▸ **What to work on**
Copy every item below word for word, leaving out the pictures.

╭─ Supplied data

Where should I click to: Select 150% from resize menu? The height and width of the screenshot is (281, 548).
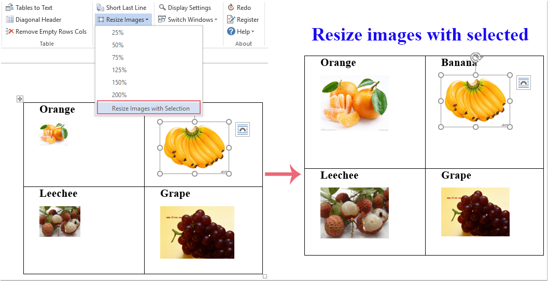point(119,82)
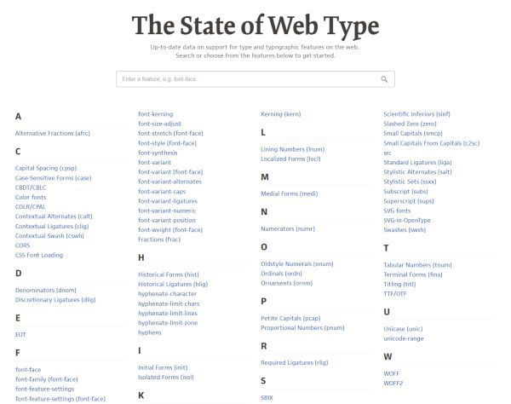
Task: Select the font-kerning feature link
Action: click(156, 114)
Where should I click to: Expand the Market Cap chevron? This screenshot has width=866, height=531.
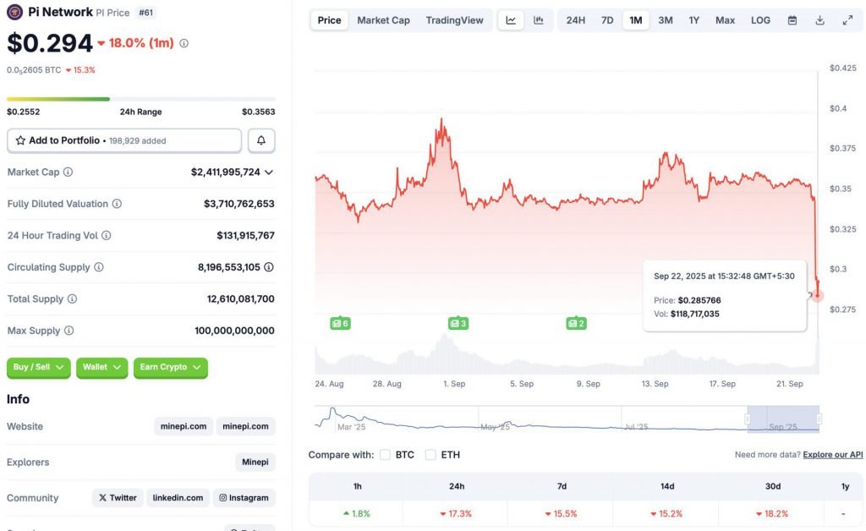[x=269, y=172]
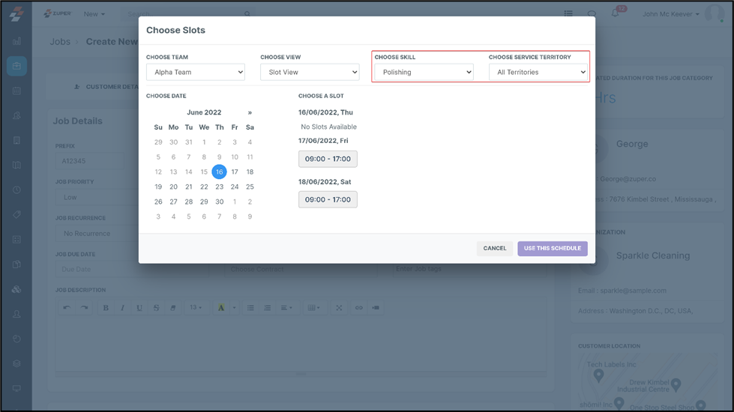Click the Zuper logo icon in sidebar

(x=16, y=14)
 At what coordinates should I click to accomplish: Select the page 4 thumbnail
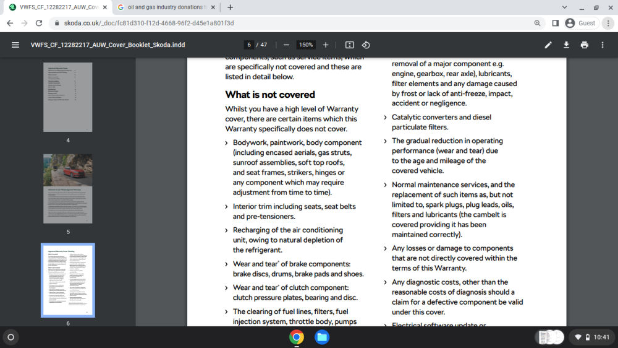[68, 97]
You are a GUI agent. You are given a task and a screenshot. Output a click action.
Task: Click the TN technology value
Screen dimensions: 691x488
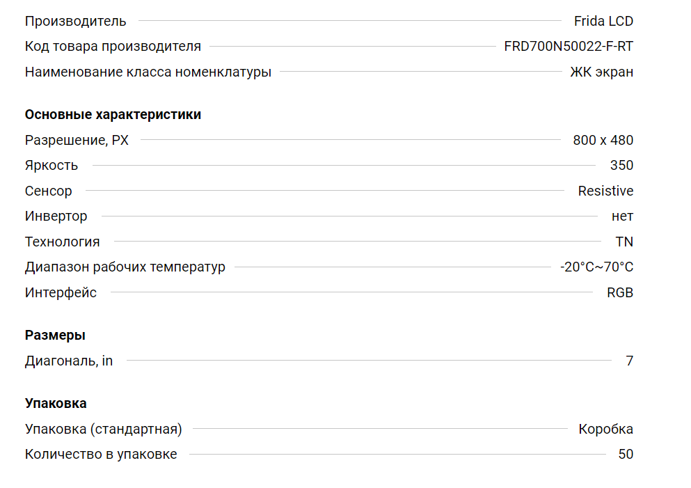[x=624, y=242]
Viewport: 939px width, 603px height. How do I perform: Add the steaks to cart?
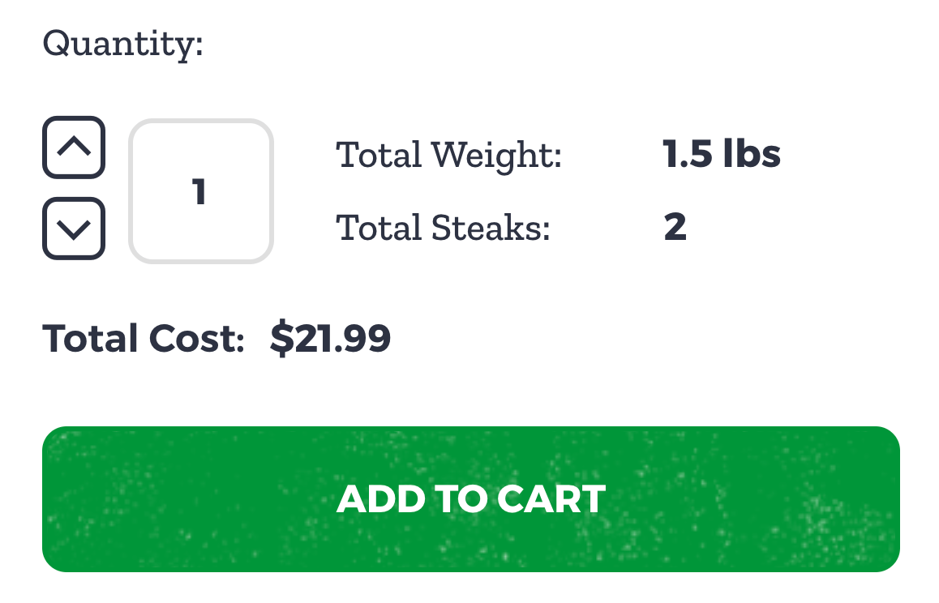pyautogui.click(x=470, y=498)

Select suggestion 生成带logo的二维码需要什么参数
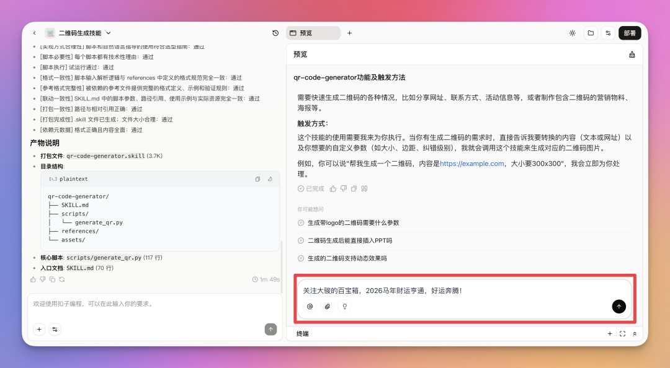[353, 222]
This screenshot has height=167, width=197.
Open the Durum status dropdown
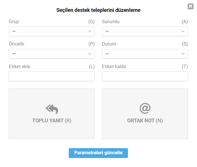[145, 54]
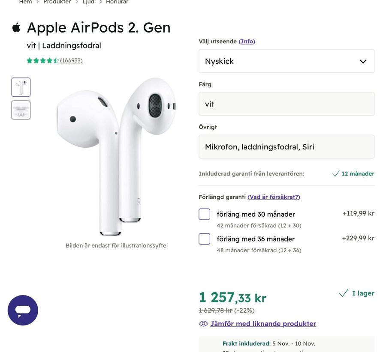Click the eye icon beside compare link
This screenshot has height=352, width=386.
point(203,324)
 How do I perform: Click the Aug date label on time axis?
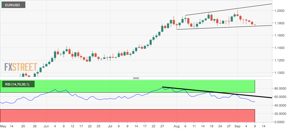pyautogui.click(x=177, y=126)
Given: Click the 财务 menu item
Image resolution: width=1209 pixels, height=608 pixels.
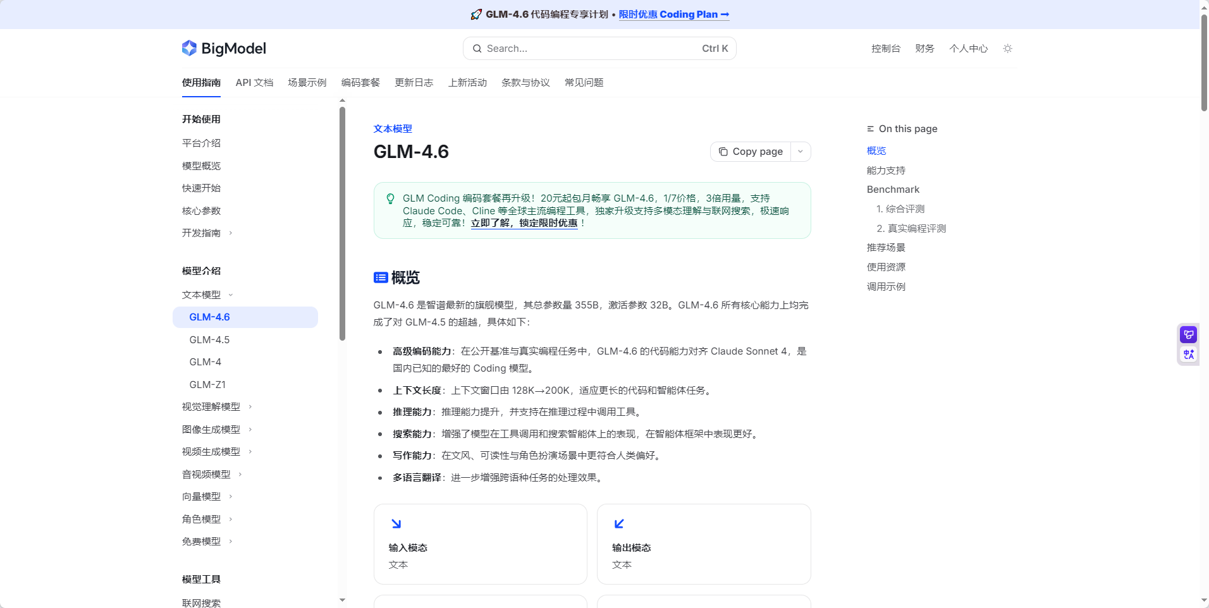Looking at the screenshot, I should click(924, 48).
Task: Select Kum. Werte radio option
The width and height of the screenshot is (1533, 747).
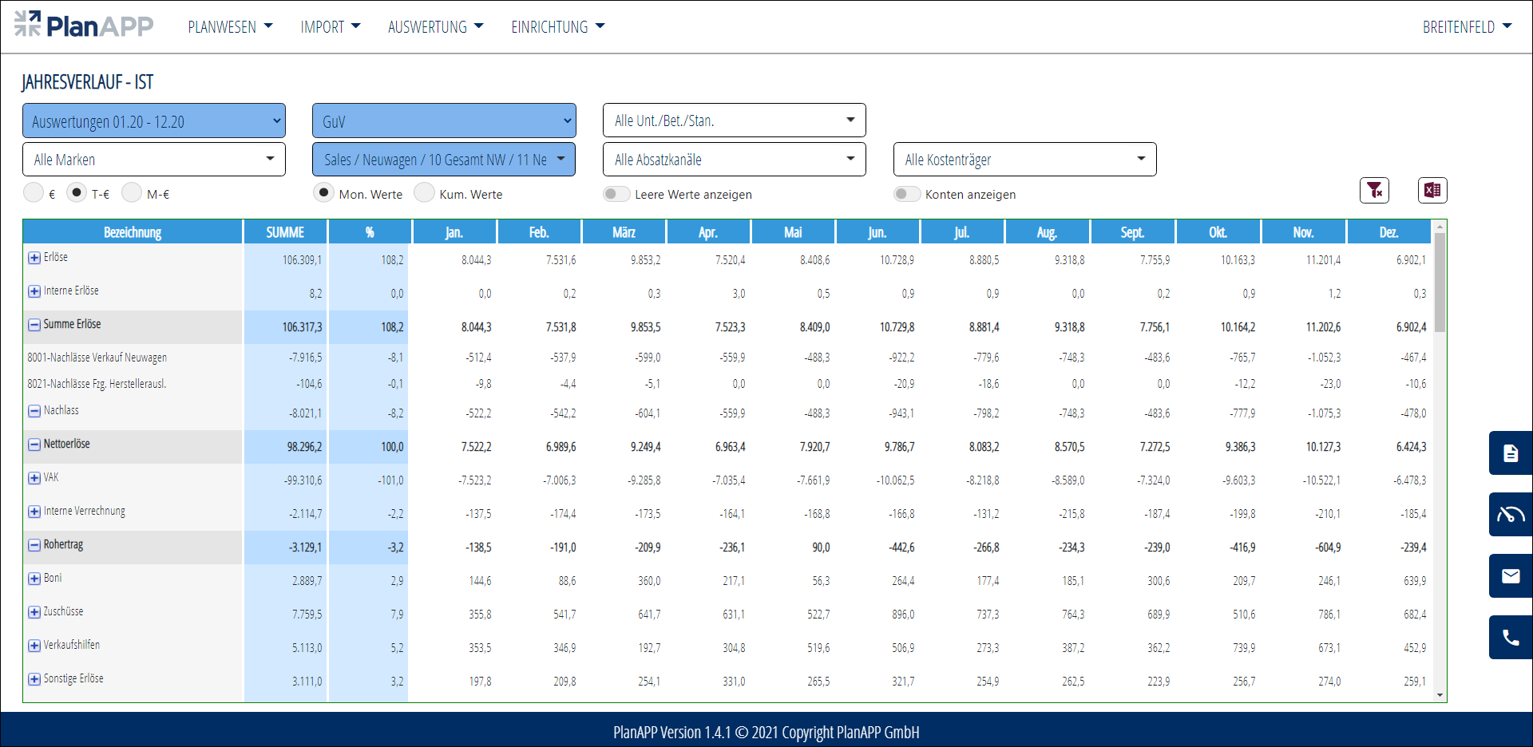Action: [425, 192]
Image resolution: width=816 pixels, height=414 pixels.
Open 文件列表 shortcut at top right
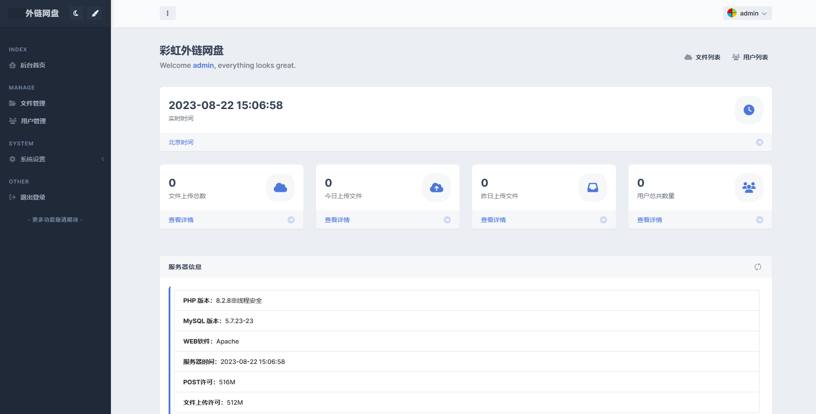[702, 57]

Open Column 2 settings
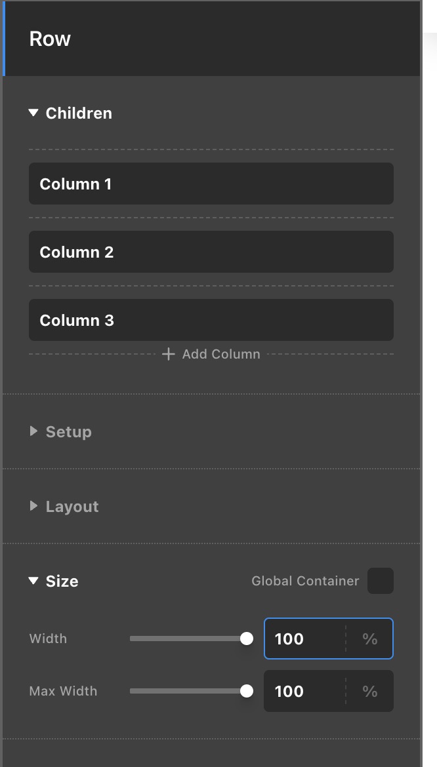tap(211, 252)
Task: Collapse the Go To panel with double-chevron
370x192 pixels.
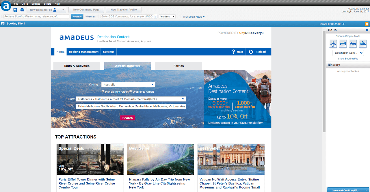Action: point(367,30)
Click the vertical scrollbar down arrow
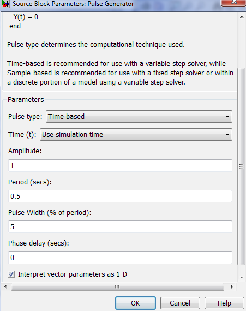Image resolution: width=246 pixels, height=311 pixels. 242,277
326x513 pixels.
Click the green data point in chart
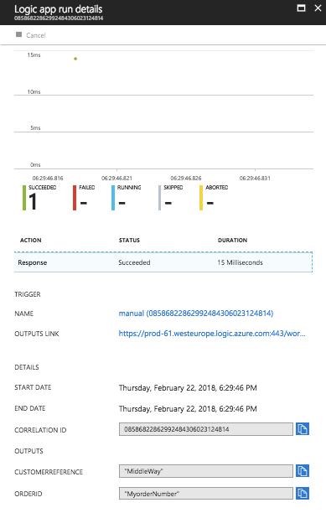(x=75, y=59)
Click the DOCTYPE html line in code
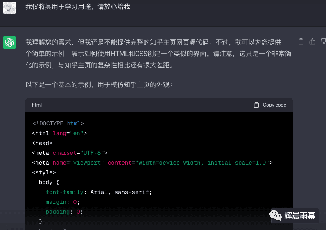This screenshot has width=326, height=230. tap(58, 123)
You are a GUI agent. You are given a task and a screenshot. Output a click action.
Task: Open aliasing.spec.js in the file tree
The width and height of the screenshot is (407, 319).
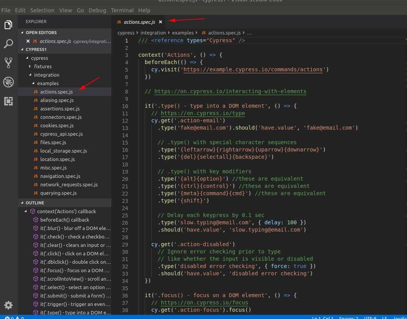click(57, 100)
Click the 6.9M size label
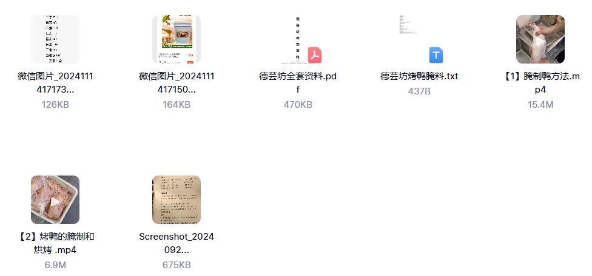Screen dimensions: 592x276 [55, 265]
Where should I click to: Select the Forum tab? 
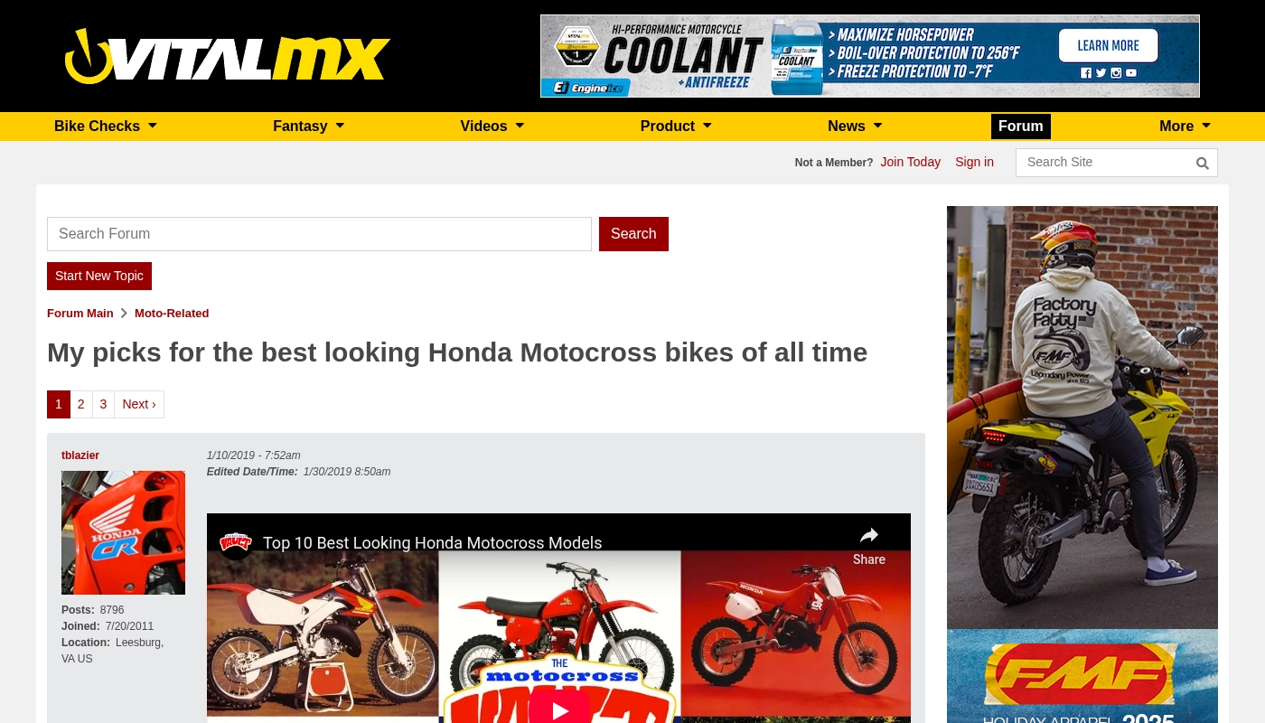pyautogui.click(x=1021, y=127)
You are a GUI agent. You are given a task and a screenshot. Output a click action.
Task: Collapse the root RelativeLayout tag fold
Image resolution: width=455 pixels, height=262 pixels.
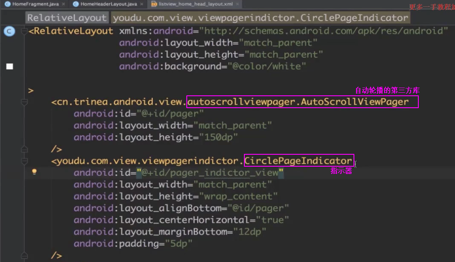(x=24, y=31)
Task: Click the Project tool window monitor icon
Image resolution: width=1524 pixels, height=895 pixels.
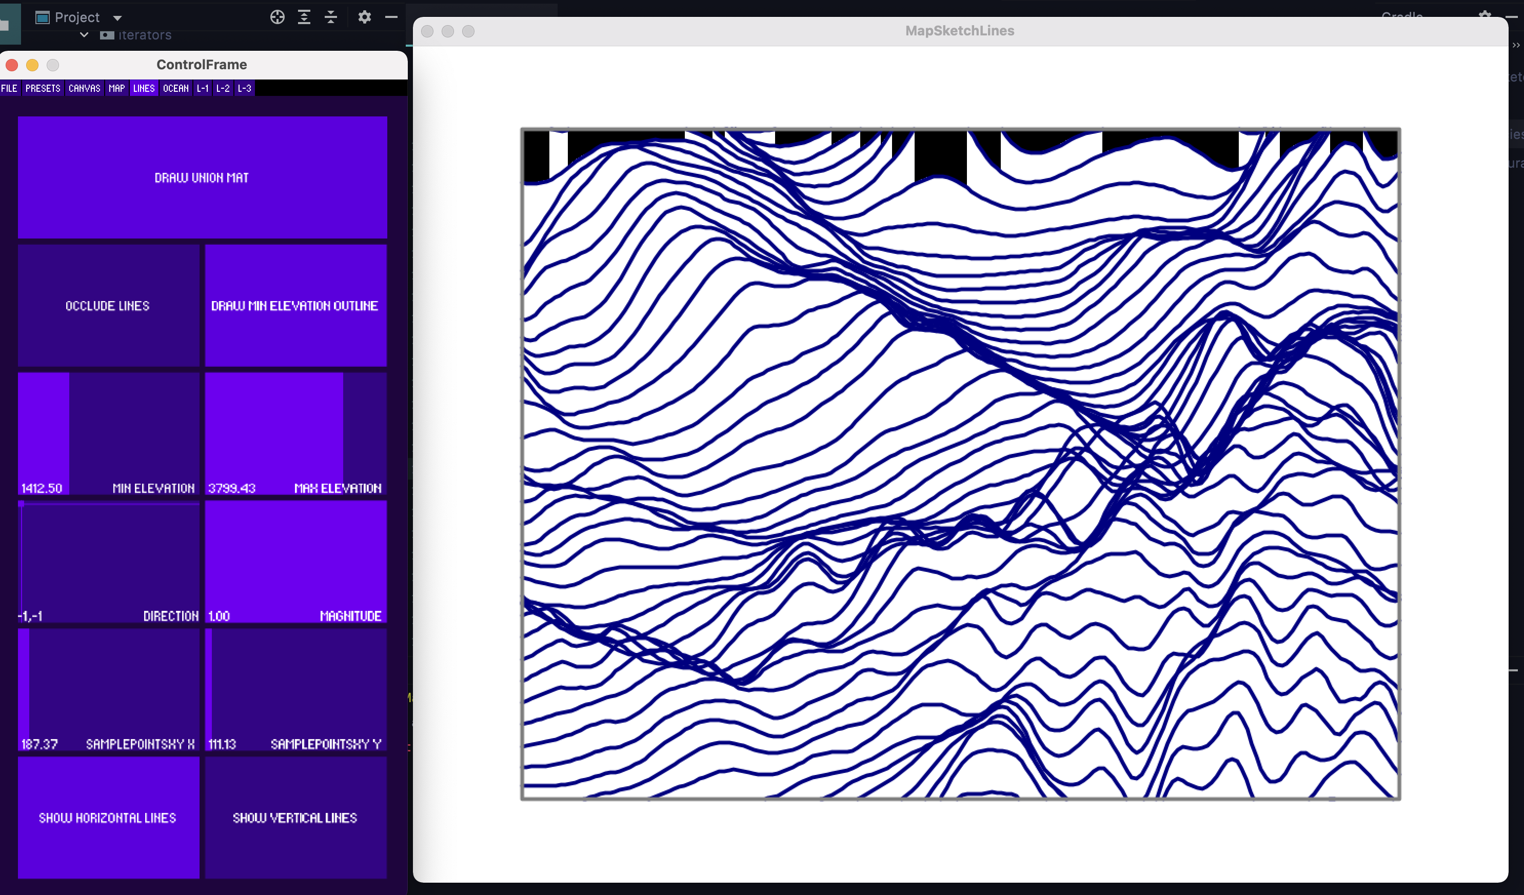Action: pos(42,17)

╰─

▸ **Exercise response**
Where should I click to: Select 150% from resize menu? The height and width of the screenshot is (281, 548).
point(119,82)
Task: Select the font-kerning feature link
Action: click(156, 114)
Where should I click to: Expand the Market Cap chevron? This screenshot has width=866, height=531.
[x=269, y=172]
Click the Zuper logo icon in sidebar

(x=16, y=14)
 At what coordinates should I click to accomplish: Select the page 4 thumbnail
[68, 97]
You are a GUI agent. You are given a task and a screenshot. Output a click action.
Task: Click the TN technology value
Screen dimensions: 691x488
[x=624, y=242]
Viewport: 939px width, 603px height. How do I perform: Add the steaks to cart?
pyautogui.click(x=470, y=498)

Select suggestion 生成带logo的二维码需要什么参数
[353, 222]
This screenshot has height=167, width=197.
Open the Durum status dropdown
[145, 54]
Click the eye icon beside compare link
This screenshot has height=352, width=386.
point(203,324)
 How do I perform: Click the Aug date label on time axis?
pyautogui.click(x=177, y=126)
Given: Click the 财务 menu item
Image resolution: width=1209 pixels, height=608 pixels.
Looking at the screenshot, I should click(924, 48).
Task: Select Kum. Werte radio option
The width and height of the screenshot is (1533, 747).
Action: [425, 192]
Image resolution: width=816 pixels, height=414 pixels.
Open 文件列表 shortcut at top right
[702, 57]

Open Column 2 settings
tap(211, 252)
Task: Collapse the Go To panel with double-chevron
370x192 pixels.
Action: point(367,30)
Click the vertical scrollbar down arrow
Image resolution: width=246 pixels, height=311 pixels. 242,277
326x513 pixels.
Click the green data point in chart
(x=75, y=59)
Click the DOCTYPE html line in code
This screenshot has width=326, height=230. tap(58, 123)
You are a GUI agent. You are given a task and a screenshot. Output a click action.
Task: Open aliasing.spec.js in the file tree
The width and height of the screenshot is (407, 319).
click(57, 100)
Click the 6.9M size label
Screen dimensions: 592x276 [55, 265]
Where should I click to: Select the Forum tab? 
pyautogui.click(x=1021, y=127)
You are a GUI agent. You are given a task and a screenshot. Output a click action.
Task: Collapse the root RelativeLayout tag fold
Image resolution: width=455 pixels, height=262 pixels.
(x=24, y=31)
Task: Click the Project tool window monitor icon
Image resolution: width=1524 pixels, height=895 pixels.
Action: pos(42,17)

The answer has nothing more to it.